Impact Factors: Use and Abuse

In a recent article "Impact Factors: Use and Abuse" published in the newsletter "Perspectives in Publishing" (October 2000 issue), M. Amin and M. Mabe of Elsevier Science looked at "the limitations of the impact factor, how it can and how it should not be used." They examined issues such as "How variable is the impact factor?", "Why does impact variability matter?" and "The numerator/denominator problem."

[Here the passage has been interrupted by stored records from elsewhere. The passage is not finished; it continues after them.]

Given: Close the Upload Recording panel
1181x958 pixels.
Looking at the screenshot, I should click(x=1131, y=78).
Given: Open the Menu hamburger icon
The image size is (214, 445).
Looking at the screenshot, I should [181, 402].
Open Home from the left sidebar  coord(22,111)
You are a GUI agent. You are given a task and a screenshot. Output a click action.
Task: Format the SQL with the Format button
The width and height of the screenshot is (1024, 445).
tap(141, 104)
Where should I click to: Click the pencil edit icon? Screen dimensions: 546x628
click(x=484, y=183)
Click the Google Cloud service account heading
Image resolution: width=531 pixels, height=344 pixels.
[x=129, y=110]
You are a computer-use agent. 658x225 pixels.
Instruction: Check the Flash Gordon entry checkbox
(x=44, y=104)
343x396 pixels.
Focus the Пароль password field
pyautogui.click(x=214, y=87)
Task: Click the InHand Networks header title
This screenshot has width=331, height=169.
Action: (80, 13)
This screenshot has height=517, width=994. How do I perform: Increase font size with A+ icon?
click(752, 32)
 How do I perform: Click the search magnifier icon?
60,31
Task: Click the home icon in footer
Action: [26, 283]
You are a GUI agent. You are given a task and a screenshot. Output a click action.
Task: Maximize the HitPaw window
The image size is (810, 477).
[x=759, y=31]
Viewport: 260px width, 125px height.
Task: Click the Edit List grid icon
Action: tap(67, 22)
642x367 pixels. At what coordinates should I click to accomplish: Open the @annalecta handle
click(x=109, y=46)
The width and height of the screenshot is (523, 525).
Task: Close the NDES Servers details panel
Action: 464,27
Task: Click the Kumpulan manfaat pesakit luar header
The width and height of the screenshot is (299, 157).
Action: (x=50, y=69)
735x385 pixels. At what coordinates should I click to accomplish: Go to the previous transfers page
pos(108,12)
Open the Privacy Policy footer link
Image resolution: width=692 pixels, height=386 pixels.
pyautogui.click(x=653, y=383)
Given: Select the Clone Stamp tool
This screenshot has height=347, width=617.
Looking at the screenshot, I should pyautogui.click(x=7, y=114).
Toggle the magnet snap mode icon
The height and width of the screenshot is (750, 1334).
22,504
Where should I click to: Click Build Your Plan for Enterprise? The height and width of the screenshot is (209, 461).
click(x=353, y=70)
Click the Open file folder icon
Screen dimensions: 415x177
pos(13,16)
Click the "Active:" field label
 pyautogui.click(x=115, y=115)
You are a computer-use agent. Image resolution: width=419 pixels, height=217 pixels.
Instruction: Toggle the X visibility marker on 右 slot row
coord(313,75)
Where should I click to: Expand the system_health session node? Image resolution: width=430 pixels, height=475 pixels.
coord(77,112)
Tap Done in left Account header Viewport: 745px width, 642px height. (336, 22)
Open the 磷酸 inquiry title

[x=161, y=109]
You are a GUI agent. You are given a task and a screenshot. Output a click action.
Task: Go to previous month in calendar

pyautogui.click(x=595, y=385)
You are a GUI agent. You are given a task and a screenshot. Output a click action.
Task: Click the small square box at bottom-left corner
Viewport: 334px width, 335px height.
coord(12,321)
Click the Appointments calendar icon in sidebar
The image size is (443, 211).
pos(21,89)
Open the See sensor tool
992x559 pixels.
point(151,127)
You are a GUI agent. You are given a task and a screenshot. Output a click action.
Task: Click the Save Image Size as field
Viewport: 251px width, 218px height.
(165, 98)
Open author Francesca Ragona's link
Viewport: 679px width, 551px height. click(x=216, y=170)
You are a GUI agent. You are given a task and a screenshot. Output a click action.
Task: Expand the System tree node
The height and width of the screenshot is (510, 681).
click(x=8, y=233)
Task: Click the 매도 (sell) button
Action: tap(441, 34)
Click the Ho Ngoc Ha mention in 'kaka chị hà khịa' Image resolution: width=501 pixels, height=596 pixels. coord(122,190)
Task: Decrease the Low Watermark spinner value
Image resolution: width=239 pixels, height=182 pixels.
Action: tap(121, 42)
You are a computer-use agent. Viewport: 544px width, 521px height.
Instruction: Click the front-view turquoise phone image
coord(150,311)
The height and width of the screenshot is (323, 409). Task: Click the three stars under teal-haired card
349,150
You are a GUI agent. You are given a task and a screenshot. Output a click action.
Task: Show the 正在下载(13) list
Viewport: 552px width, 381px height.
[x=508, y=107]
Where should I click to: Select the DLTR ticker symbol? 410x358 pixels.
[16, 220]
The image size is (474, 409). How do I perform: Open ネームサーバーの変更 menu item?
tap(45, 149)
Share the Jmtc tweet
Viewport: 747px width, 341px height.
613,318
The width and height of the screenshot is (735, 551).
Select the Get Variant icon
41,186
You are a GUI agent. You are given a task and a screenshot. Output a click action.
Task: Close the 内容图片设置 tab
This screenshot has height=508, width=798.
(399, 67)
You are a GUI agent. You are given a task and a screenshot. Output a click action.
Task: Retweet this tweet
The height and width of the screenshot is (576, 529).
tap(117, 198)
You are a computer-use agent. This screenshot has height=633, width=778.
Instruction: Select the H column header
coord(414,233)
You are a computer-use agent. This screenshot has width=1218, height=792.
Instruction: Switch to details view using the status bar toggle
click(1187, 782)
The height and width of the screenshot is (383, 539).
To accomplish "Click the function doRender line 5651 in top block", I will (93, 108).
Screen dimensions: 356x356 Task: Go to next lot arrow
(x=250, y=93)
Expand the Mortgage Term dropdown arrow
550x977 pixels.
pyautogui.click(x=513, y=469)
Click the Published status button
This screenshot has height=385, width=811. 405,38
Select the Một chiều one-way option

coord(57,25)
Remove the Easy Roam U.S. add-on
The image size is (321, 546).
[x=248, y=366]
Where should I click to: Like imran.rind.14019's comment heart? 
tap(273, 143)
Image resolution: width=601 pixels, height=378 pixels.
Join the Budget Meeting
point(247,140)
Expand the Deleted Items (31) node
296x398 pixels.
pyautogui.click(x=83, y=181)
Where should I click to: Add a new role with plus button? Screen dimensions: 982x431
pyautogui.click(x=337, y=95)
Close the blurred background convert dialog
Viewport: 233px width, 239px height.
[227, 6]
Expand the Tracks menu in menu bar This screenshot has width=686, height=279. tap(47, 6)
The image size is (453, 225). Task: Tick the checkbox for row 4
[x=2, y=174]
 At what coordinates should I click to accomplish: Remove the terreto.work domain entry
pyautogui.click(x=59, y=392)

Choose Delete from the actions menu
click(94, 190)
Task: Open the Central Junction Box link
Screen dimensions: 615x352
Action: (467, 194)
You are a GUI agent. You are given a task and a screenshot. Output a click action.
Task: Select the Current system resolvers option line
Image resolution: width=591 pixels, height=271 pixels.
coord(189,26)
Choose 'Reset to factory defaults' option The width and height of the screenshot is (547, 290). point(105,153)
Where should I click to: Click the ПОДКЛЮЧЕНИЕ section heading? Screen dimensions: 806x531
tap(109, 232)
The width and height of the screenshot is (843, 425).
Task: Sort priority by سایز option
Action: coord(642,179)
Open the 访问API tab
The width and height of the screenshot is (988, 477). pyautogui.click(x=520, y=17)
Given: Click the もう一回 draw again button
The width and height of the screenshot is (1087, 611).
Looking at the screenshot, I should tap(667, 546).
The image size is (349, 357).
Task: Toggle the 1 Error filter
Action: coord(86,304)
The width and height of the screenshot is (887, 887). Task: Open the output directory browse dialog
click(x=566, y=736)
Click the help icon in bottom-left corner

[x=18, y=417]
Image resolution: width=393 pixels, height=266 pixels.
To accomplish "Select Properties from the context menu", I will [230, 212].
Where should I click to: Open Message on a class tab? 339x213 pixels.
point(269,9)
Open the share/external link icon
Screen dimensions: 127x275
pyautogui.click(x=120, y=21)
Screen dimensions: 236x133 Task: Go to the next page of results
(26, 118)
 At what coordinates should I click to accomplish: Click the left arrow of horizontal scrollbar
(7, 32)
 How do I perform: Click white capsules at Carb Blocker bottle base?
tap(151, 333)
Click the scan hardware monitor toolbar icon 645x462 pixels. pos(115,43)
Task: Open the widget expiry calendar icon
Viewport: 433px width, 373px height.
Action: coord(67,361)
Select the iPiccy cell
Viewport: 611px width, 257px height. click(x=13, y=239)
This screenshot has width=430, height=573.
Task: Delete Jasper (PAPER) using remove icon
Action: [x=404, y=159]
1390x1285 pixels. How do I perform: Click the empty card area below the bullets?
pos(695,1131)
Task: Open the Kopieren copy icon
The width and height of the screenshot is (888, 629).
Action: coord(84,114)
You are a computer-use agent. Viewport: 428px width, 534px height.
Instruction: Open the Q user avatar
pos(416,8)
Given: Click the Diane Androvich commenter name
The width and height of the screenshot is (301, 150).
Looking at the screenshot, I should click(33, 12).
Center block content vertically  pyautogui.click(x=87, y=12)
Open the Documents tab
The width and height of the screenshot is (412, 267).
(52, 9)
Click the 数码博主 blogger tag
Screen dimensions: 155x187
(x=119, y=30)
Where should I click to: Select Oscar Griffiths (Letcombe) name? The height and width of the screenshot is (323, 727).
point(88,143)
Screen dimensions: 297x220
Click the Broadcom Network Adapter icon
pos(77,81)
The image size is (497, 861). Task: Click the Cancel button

The authors concluded, "..... impact factors are only one of a number of measures for describing the 'impact' that particular journals can have in the research literature. The value of the impact factor is affected by the subject area, type and size of a journal, and the 'window of measurement' used. As statistical measures, they fluctuate from year to yea, so that great care needs to be taken in interpreting whether a journal has really 'dropped' (or 'risen') in quality from the changes in its impact factor. Use of the absolute values of impact factors, outside of the context of other journals within the same subject area, is virtually meaningless; journals ranked top in one field may be bottom in another. Extending the use of the journal impact factor from the journal to the authors of the papers in the journal is highly suspect; the error margins can become so high as to make any value meaningless. Professional journal types (such as those in medicine) frequently contain many more types of source item than the standard research journal. Errors can arise in ensuring the right types of articles are counted in calculating the impact factor. Citation measures, facilitated by the richness of the ISI's citation databases, can provide very useful insights into scholarly research and its communication. Impact factors, as one citation measure, are useful in establishing the influence journals have within the literature of a discipline. Nevertheless, they are not a direct measure of quality and must be used with considerable care."